-- Opening Marker --
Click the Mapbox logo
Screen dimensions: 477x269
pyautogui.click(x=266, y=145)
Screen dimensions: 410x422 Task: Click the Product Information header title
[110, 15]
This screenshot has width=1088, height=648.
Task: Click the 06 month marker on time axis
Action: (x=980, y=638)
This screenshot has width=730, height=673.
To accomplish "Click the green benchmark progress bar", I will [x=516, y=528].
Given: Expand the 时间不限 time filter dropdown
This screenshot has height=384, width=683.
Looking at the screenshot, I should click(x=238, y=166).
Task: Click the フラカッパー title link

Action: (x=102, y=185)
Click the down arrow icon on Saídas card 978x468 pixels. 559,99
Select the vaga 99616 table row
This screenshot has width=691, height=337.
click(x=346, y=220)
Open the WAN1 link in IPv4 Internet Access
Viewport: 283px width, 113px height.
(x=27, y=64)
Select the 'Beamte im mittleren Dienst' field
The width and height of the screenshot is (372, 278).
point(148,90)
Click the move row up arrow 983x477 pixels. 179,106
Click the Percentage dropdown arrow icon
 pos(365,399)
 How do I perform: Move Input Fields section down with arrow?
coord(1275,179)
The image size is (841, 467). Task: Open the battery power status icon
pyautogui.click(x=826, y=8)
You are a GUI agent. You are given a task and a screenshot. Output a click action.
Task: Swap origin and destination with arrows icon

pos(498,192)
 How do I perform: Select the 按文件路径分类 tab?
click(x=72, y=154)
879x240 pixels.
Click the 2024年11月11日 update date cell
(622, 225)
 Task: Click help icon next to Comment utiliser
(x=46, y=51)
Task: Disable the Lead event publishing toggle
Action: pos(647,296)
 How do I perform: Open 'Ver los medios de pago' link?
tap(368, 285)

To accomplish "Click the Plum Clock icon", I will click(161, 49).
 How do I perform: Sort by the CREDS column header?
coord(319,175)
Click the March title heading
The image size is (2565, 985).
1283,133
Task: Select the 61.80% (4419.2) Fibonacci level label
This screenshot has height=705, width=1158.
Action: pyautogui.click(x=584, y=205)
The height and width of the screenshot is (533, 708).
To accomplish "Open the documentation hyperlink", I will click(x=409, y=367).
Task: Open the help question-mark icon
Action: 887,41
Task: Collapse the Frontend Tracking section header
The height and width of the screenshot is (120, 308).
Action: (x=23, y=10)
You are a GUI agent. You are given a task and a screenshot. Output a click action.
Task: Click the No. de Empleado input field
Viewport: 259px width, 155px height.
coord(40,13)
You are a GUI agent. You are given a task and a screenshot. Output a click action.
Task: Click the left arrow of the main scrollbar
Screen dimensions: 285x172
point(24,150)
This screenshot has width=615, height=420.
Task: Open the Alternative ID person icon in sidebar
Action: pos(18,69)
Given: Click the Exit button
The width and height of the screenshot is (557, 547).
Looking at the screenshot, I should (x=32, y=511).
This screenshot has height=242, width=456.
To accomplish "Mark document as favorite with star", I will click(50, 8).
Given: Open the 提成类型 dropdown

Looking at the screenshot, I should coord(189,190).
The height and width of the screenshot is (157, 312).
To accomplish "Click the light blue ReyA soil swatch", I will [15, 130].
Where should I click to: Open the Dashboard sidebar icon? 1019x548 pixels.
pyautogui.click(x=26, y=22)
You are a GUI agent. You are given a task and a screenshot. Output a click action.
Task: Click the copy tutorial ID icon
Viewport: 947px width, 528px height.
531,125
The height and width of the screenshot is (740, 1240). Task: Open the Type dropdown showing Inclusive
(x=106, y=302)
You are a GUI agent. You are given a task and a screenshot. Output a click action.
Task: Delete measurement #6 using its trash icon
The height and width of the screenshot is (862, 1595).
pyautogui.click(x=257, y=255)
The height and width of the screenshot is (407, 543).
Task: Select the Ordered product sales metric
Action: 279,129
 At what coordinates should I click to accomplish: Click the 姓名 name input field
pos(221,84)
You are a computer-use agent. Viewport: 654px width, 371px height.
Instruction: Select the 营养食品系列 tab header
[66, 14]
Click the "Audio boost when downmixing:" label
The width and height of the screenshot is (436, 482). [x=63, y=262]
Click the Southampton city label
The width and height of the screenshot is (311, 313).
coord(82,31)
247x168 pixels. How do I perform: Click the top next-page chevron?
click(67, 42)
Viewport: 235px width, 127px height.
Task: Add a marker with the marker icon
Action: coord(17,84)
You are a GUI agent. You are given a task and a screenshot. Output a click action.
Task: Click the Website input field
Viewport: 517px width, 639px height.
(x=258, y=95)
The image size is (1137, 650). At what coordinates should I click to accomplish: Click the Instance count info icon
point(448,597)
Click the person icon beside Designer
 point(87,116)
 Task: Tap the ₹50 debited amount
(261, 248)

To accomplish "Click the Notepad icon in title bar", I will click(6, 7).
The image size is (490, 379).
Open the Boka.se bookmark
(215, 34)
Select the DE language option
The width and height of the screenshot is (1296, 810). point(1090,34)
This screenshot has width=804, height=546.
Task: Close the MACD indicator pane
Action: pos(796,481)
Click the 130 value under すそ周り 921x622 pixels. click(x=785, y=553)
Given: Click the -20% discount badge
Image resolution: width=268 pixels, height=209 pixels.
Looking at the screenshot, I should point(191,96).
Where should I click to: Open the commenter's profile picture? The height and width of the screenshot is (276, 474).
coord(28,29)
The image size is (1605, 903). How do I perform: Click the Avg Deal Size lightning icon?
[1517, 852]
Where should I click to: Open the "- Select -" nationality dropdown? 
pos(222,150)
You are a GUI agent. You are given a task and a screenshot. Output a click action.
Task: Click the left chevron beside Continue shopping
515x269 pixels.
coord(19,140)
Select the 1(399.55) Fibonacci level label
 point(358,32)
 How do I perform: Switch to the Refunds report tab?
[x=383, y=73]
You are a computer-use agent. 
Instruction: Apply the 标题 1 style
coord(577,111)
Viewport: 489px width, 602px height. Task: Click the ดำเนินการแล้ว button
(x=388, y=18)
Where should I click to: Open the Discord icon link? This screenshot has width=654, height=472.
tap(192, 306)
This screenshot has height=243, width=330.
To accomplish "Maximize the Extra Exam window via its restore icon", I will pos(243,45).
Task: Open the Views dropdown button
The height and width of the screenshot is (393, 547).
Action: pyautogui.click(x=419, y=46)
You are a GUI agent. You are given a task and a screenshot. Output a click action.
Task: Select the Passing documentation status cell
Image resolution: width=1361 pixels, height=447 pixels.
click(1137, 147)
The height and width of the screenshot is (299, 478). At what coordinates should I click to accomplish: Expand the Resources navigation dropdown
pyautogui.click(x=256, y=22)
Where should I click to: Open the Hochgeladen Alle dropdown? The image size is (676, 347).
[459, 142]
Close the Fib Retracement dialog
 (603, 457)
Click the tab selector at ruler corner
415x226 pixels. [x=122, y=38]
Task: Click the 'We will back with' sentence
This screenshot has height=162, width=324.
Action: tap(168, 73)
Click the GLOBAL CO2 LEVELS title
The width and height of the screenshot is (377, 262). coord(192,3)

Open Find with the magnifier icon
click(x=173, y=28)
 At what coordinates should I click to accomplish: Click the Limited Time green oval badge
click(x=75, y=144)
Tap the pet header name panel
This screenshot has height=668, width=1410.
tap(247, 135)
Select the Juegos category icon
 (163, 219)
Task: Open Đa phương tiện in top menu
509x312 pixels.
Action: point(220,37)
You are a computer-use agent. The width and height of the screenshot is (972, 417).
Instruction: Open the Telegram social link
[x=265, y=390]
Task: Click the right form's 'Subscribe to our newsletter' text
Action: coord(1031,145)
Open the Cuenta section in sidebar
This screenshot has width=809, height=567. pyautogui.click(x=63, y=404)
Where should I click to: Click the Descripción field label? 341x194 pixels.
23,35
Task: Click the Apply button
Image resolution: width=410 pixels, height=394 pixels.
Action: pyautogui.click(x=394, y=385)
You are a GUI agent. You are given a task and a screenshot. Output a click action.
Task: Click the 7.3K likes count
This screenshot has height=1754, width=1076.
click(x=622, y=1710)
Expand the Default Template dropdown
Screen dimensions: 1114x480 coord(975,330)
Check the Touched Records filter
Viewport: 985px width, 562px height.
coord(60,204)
-- Closing Marker --
* _INSTRUCTIONS FOR THE TASK_
Using the listing above, copy exactly the line that contains "The image size is (1137, 650).", the line that contains "Given: Click the -20% discount badge", and each line that falls between them.

* _YOUR SOLUTION_
The image size is (1137, 650). At what coordinates should I click to accomplish: Click the Instance count info icon
point(448,597)
Click the person icon beside Designer
 point(87,116)
 Task: Tap the ₹50 debited amount
(261, 248)

To accomplish "Click the Notepad icon in title bar", I will click(6, 7).
The image size is (490, 379).
Open the Boka.se bookmark
(215, 34)
Select the DE language option
The width and height of the screenshot is (1296, 810). point(1090,34)
This screenshot has width=804, height=546.
Task: Close the MACD indicator pane
Action: pos(796,481)
Click the 130 value under すそ周り 921x622 pixels. click(x=785, y=553)
Given: Click the -20% discount badge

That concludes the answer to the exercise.